##### Information supplied
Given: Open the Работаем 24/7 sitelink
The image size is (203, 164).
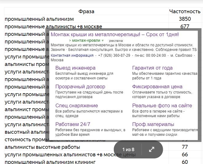Looking at the screenshot, I should [73, 124].
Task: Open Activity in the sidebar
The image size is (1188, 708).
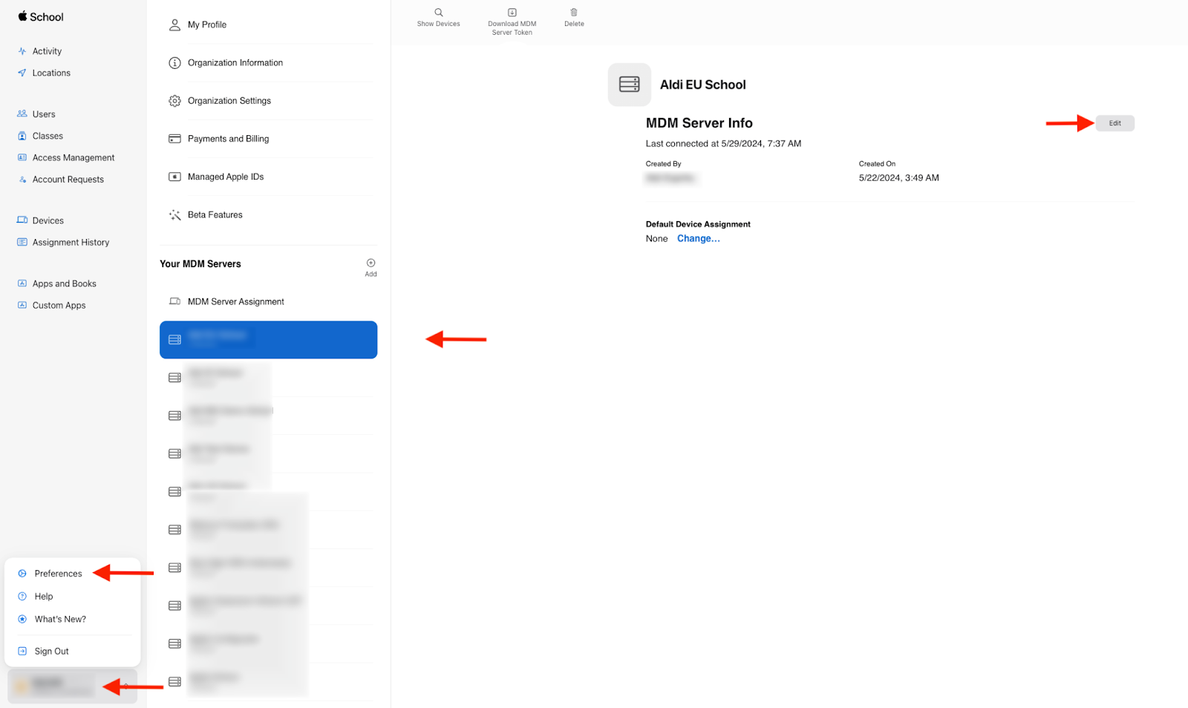Action: tap(47, 51)
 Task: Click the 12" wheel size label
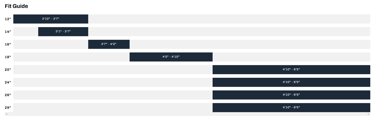(x=8, y=19)
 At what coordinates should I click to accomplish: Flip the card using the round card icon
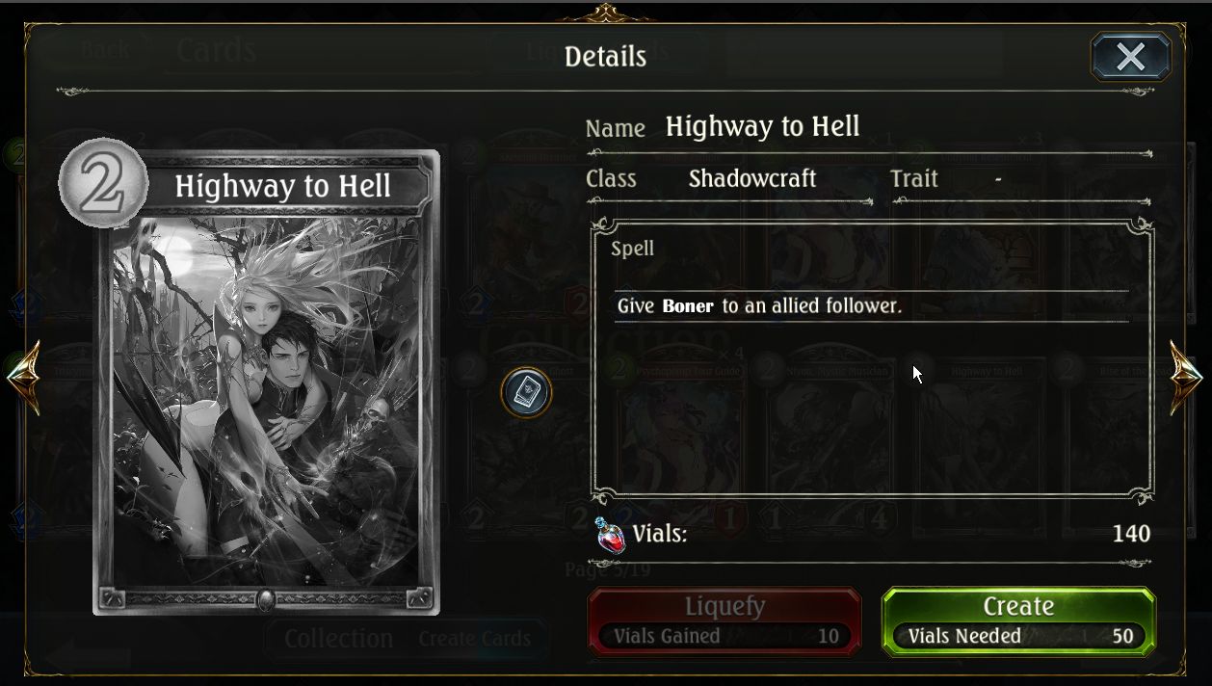(526, 392)
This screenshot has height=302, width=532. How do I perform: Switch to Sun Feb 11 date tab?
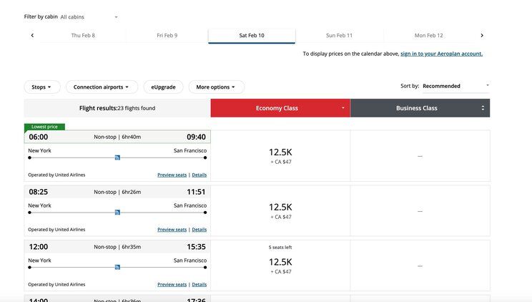(x=339, y=35)
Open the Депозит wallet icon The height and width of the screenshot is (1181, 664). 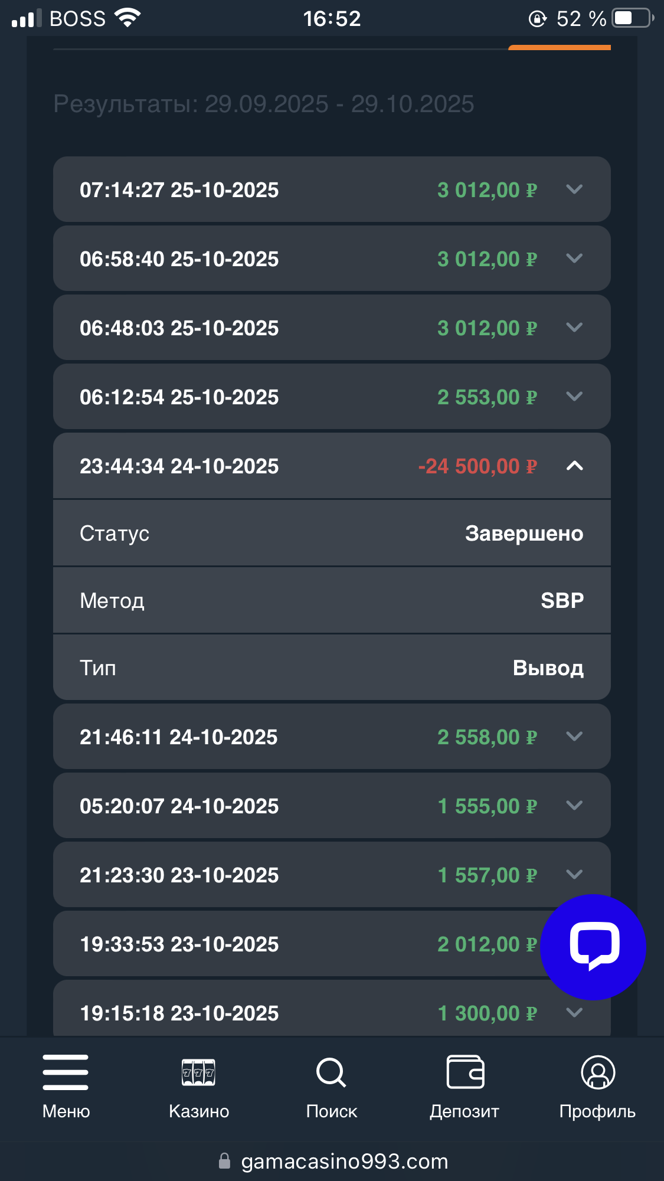pyautogui.click(x=465, y=1072)
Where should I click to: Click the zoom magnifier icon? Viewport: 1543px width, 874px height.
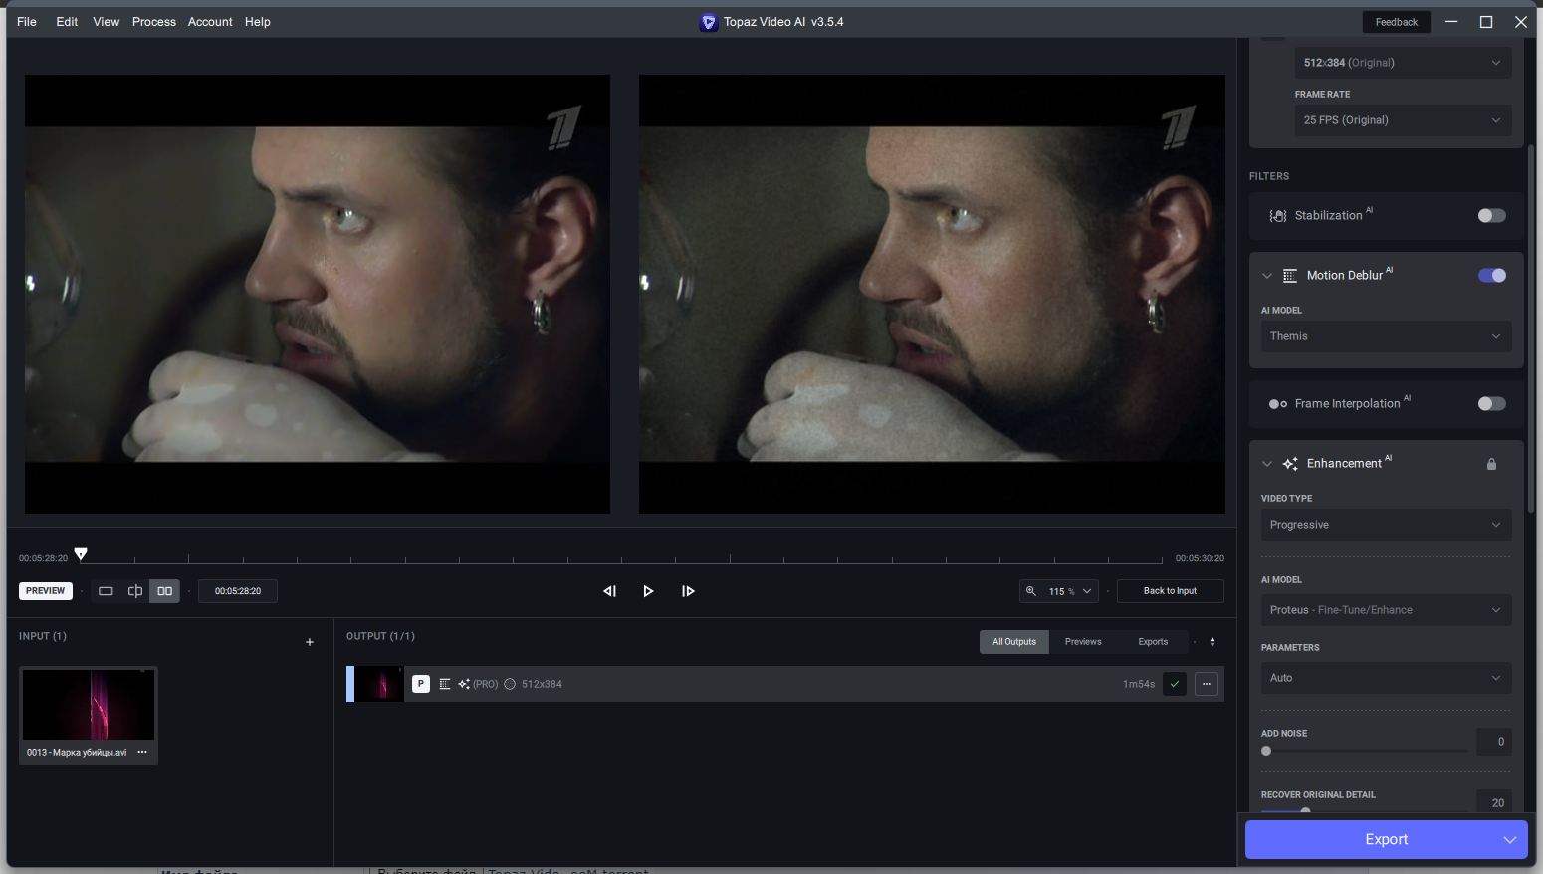[1031, 591]
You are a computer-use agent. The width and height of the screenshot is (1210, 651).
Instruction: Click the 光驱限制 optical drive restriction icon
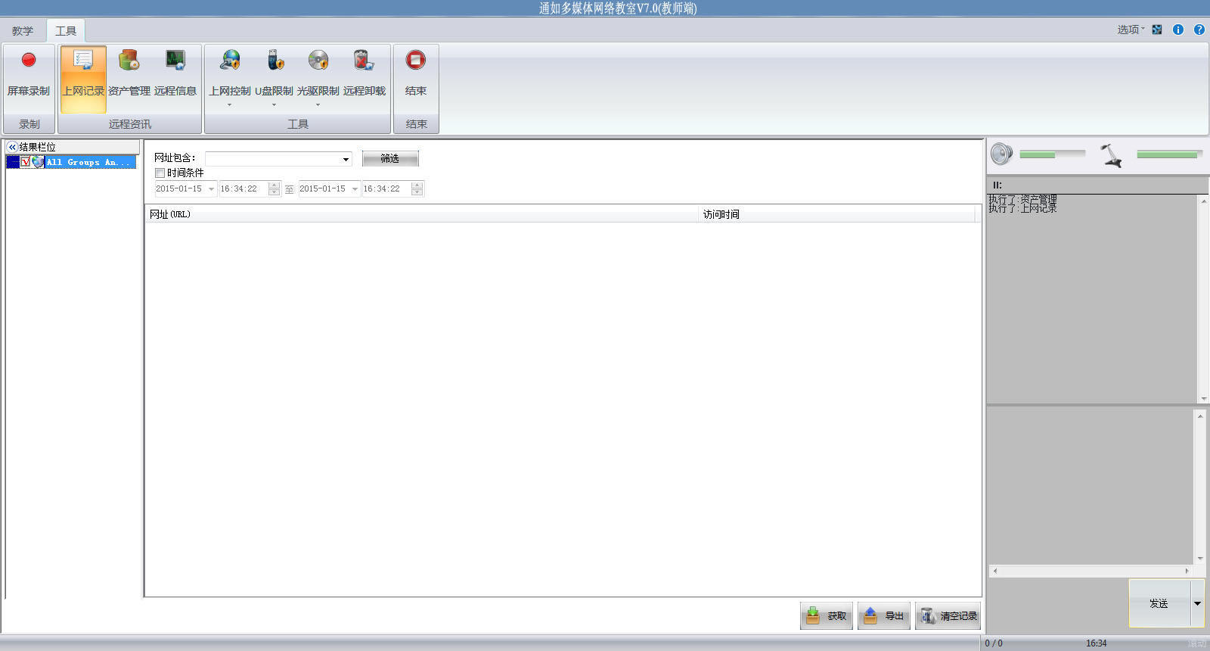[318, 61]
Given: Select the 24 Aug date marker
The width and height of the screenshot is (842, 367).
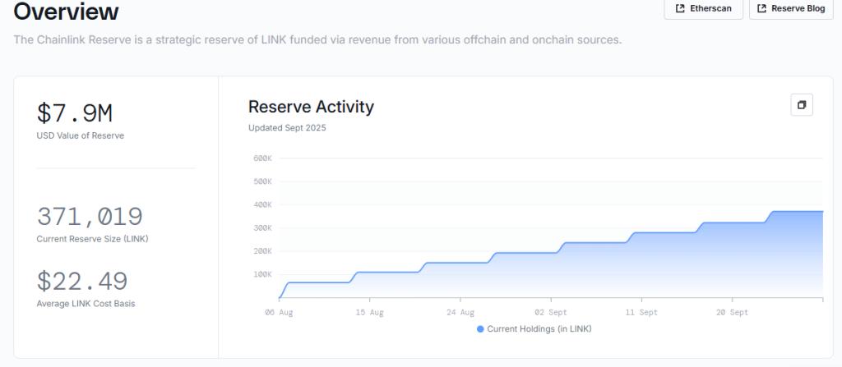Looking at the screenshot, I should click(x=460, y=313).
##########
What to do:
An exact transcription is needed of the lines from the one with "Where should I" to the one with "Given: Select the 24 Aug date marker" above, both ends included, with pictures left out.

Response to the exercise:
Where should I click to: Click the zoom magnifier icon? Viewport: 1543px width, 874px height.
[1031, 591]
You are a computer-use agent. The width and height of the screenshot is (1210, 651).
Instruction: Click the 光驱限制 optical drive restriction icon
[318, 61]
Given: Select the 24 Aug date marker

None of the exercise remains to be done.